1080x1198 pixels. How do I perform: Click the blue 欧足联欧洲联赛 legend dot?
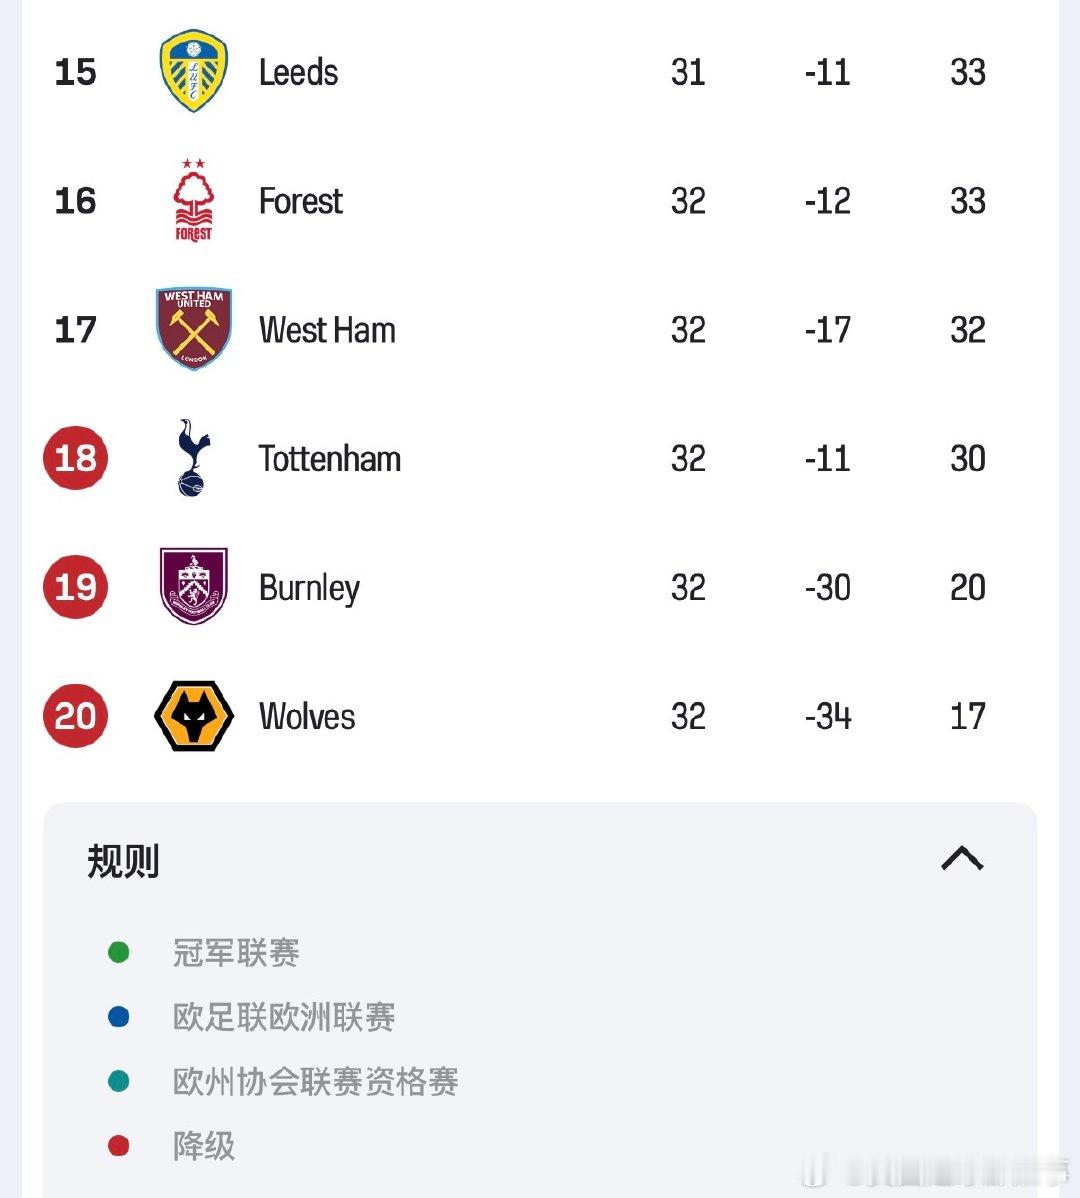click(120, 1016)
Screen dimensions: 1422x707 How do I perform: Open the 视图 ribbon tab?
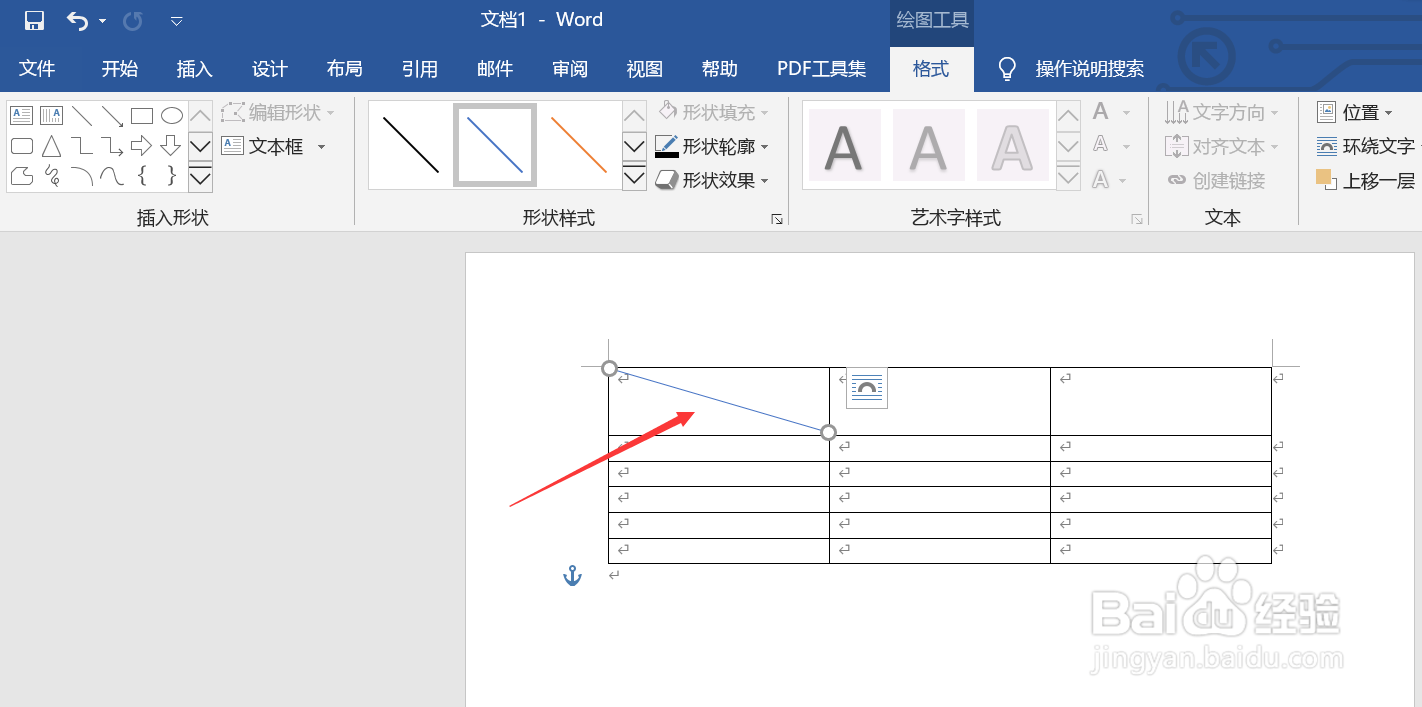coord(644,68)
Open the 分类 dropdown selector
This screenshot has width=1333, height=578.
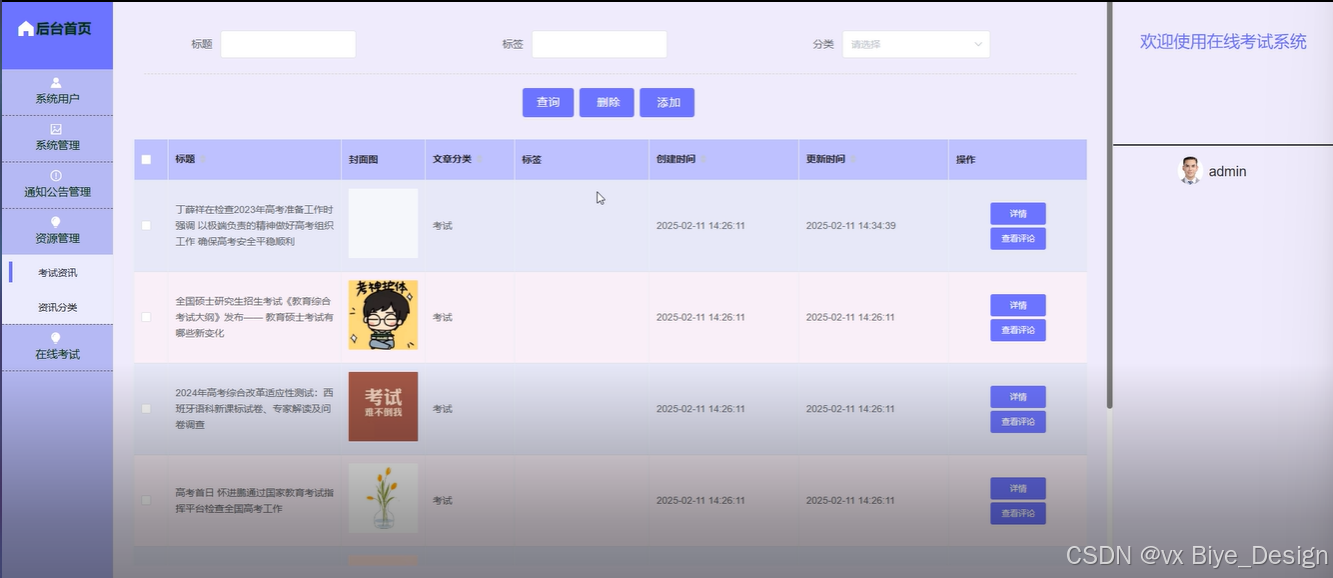click(916, 44)
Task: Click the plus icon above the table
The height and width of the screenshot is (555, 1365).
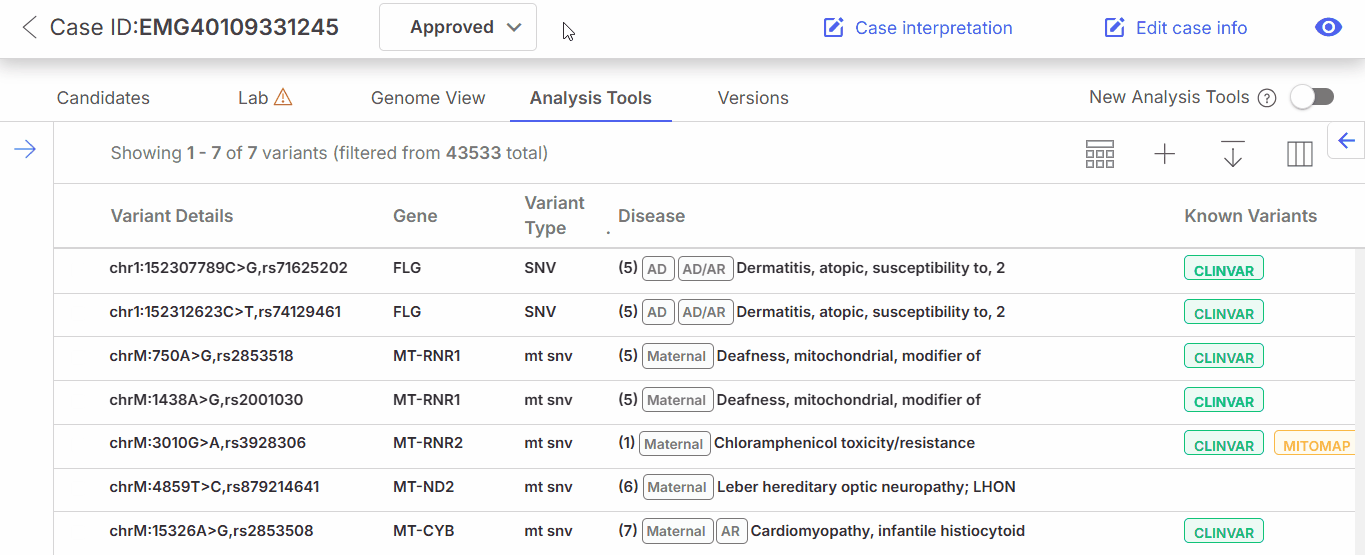Action: 1165,154
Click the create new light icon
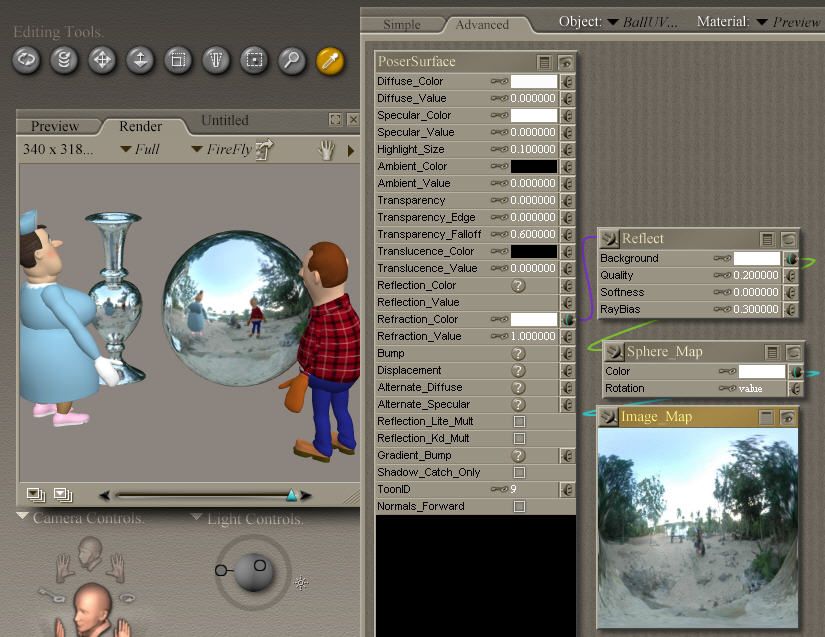 [301, 583]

- EXERCISE BRIEF -
Rewrite everything from the start of the items down through the line containing "click(916, 44)", replacing "dropdown selector" with "drop-down menu" and leaving all other text unchanged. Omit the pictures from your answer.

- REPLY -
1080x1198 pixels. How do I perform: Click the blue 欧足联欧洲联赛 legend dot?
click(120, 1016)
Screen dimensions: 1422x707 How do I perform: Open the 视图 ribbon tab?
coord(644,68)
Open the 分类 drop-down menu
This screenshot has width=1333, height=578.
click(916, 44)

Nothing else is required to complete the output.